=== WORK INSTRUCTIONS ===
Return every line from the one with "Popolari (99, 1631)" through the one with "Groups (21, 1607)", inclusive, exactly as it appears below.

Screenshot grounding data
━━━━
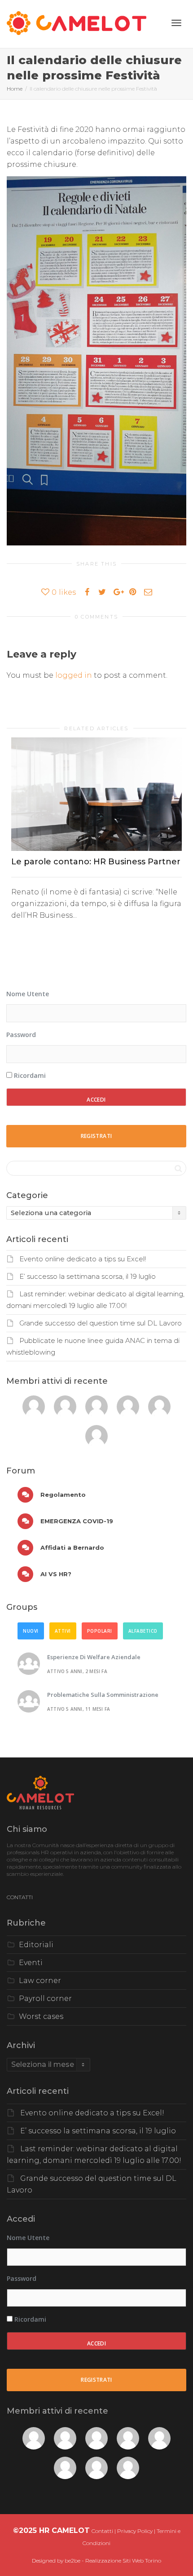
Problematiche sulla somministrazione (102, 1695)
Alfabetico (143, 1631)
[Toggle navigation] (176, 23)
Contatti (102, 2531)
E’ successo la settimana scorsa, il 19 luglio (87, 1277)
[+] (96, 794)
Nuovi (31, 1631)
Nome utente (27, 993)
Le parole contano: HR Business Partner (95, 862)
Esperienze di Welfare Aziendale (93, 1657)
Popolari (99, 1631)
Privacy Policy (135, 2531)
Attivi (63, 1631)
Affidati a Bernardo (71, 1547)
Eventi (31, 1962)
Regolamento (62, 1494)
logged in (73, 675)
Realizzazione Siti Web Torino (123, 2560)
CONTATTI (20, 1897)
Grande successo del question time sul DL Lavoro (100, 1323)
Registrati (96, 1136)
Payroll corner (45, 1998)
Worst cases (41, 2016)
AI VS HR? (55, 1574)
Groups (21, 1607)
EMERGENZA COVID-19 (76, 1521)
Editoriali (36, 1944)
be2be (72, 2560)
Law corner (40, 1980)
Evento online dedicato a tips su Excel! (82, 1259)
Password (21, 1034)
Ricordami (29, 1075)
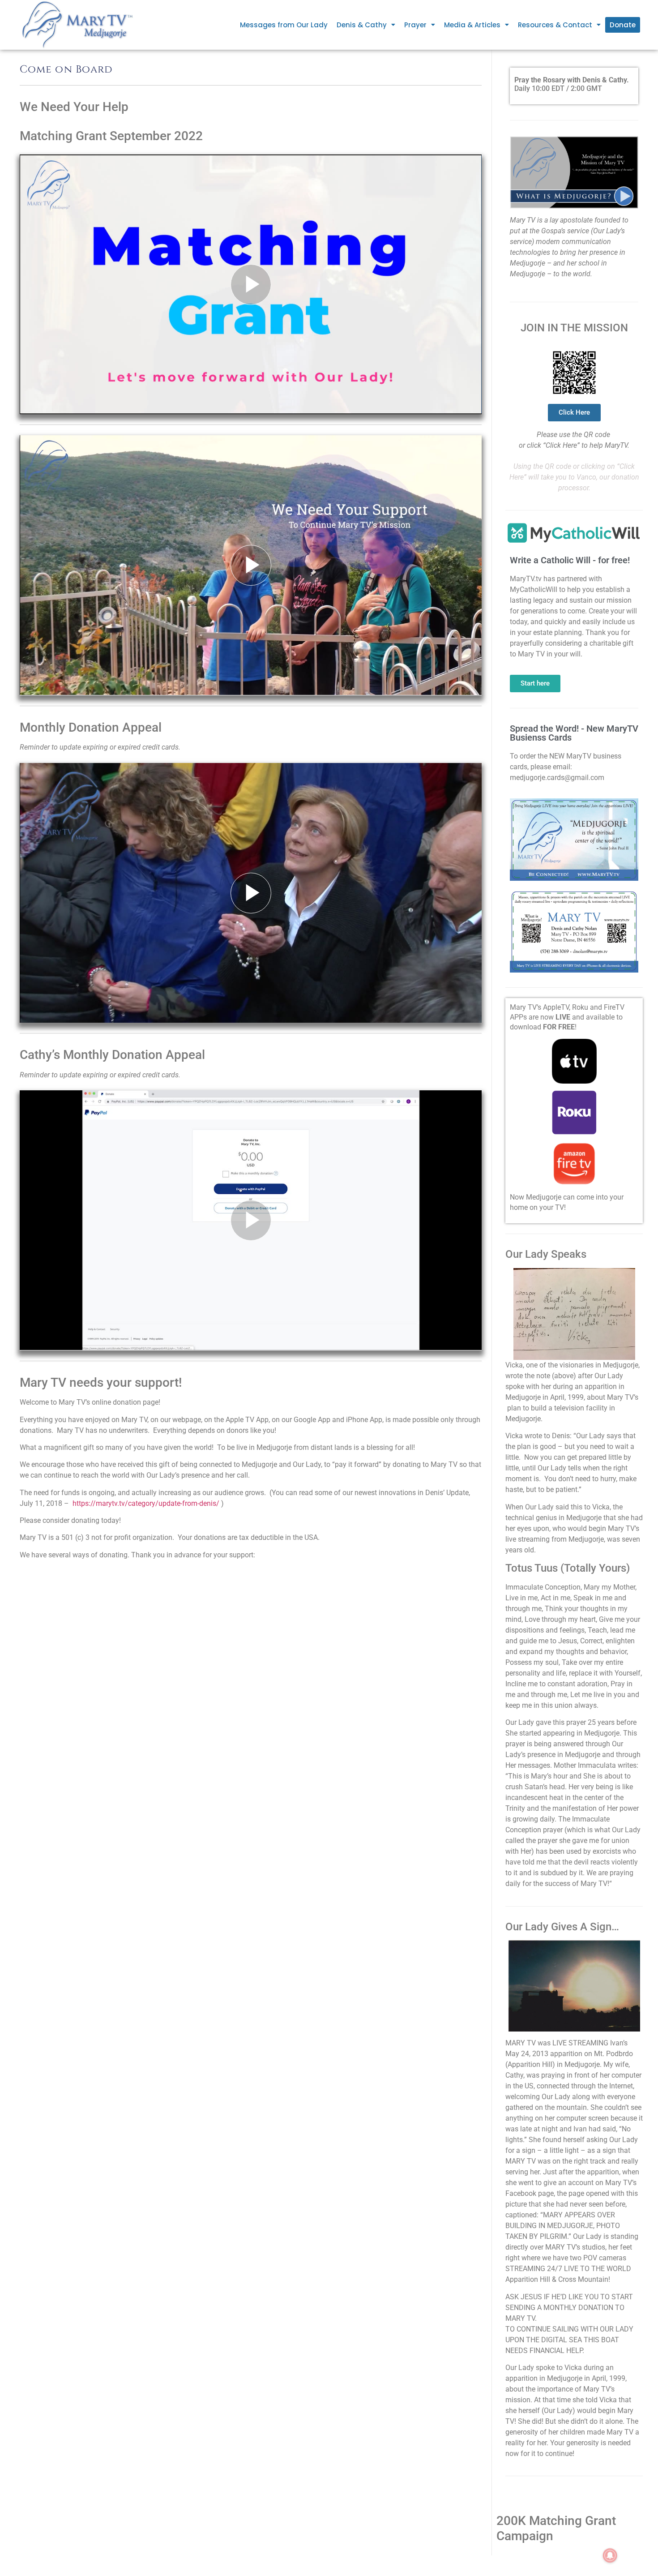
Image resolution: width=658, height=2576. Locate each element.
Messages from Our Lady (284, 25)
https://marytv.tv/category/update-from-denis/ (146, 1503)
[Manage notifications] (610, 2555)
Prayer (415, 25)
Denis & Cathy (362, 25)
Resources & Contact (555, 25)
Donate (623, 25)
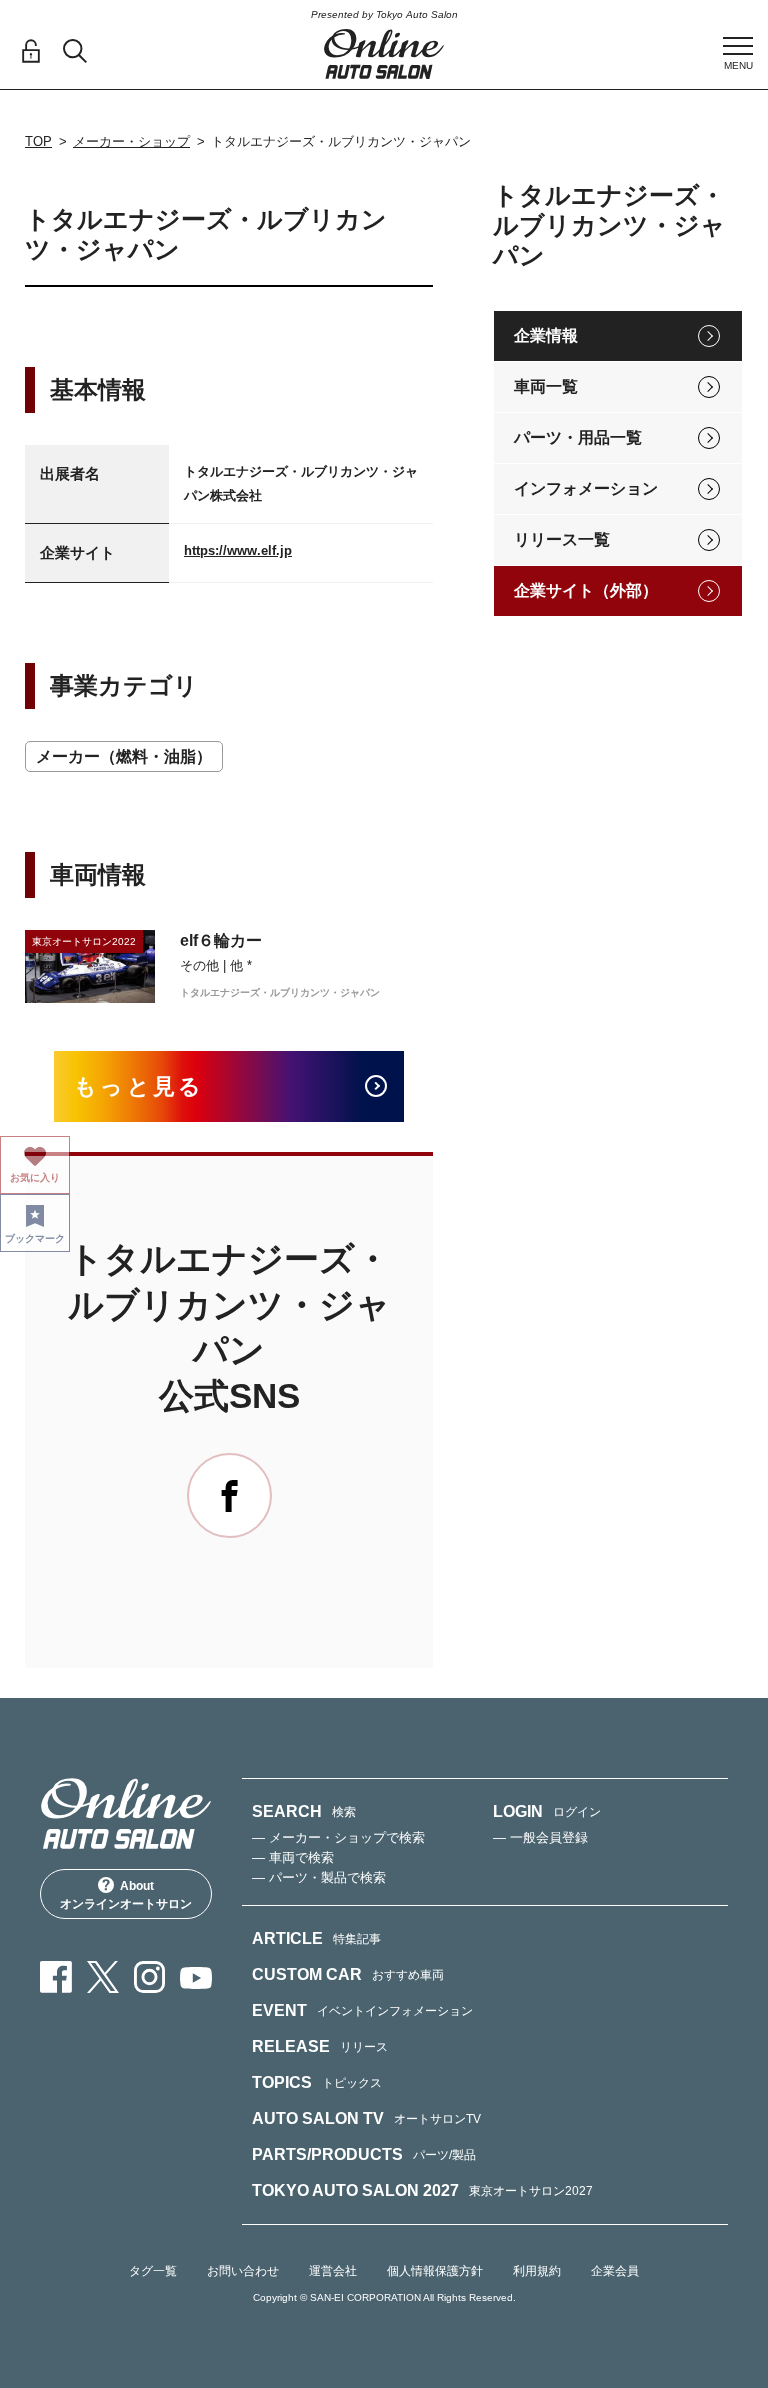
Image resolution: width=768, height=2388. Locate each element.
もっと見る (139, 1086)
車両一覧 (546, 386)
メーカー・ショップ (131, 141)
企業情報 (546, 335)
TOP (38, 141)
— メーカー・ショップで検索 (338, 1837)
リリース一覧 (562, 539)
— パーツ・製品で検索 (319, 1877)
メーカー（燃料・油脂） (124, 756)
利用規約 (537, 2271)
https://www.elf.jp (238, 550)
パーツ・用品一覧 (578, 437)
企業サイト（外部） (586, 590)
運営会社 (333, 2271)
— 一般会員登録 (540, 1837)
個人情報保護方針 (435, 2271)
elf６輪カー (221, 940)
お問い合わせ (243, 2271)
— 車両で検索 (293, 1857)
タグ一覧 (153, 2271)
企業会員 (615, 2271)
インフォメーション (586, 488)
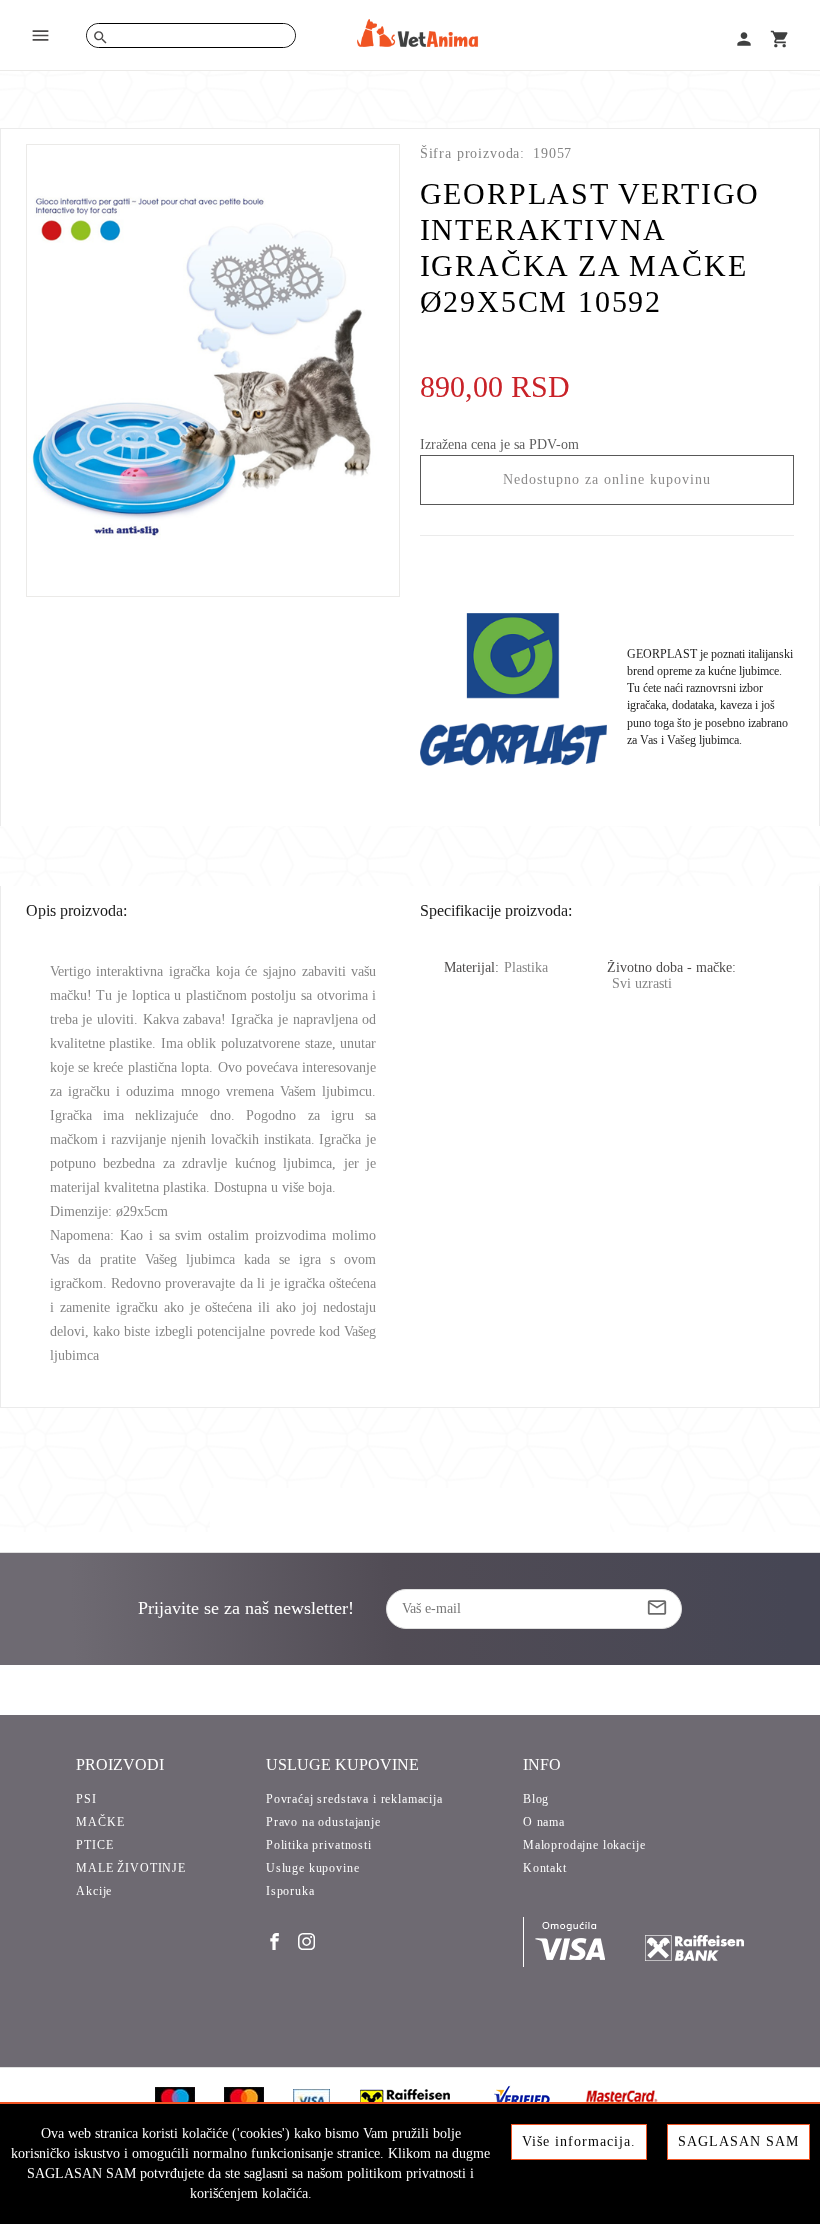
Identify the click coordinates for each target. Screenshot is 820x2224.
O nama (544, 1822)
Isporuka (290, 1891)
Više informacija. (579, 2141)
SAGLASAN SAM (738, 2141)
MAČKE (100, 1822)
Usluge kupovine (313, 1868)
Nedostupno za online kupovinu (607, 479)
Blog (536, 1799)
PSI (86, 1799)
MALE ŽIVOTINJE (131, 1868)
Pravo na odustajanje (323, 1822)
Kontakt (545, 1868)
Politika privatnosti (319, 1845)
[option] (213, 370)
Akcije (94, 1891)
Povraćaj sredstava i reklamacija (354, 1799)
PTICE (94, 1845)
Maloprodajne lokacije (584, 1845)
━━━━
=== ANSWER FOR THE TASK ===
Popolari (99, 1631)
Privacy Policy (135, 2531)
Attivi (63, 1631)
Affidati a Bernardo (71, 1547)
Eventi (31, 1962)
Regolamento (62, 1494)
logged in (73, 675)
Realizzazione Siti Web Torino (123, 2560)
CONTATTI (20, 1897)
Grande successo del question time sul DL Lavoro (100, 1323)
Registrati (96, 1136)
Payroll corner (45, 1998)
Worst cases (41, 2016)
AI VS HR? (55, 1574)
Groups (21, 1607)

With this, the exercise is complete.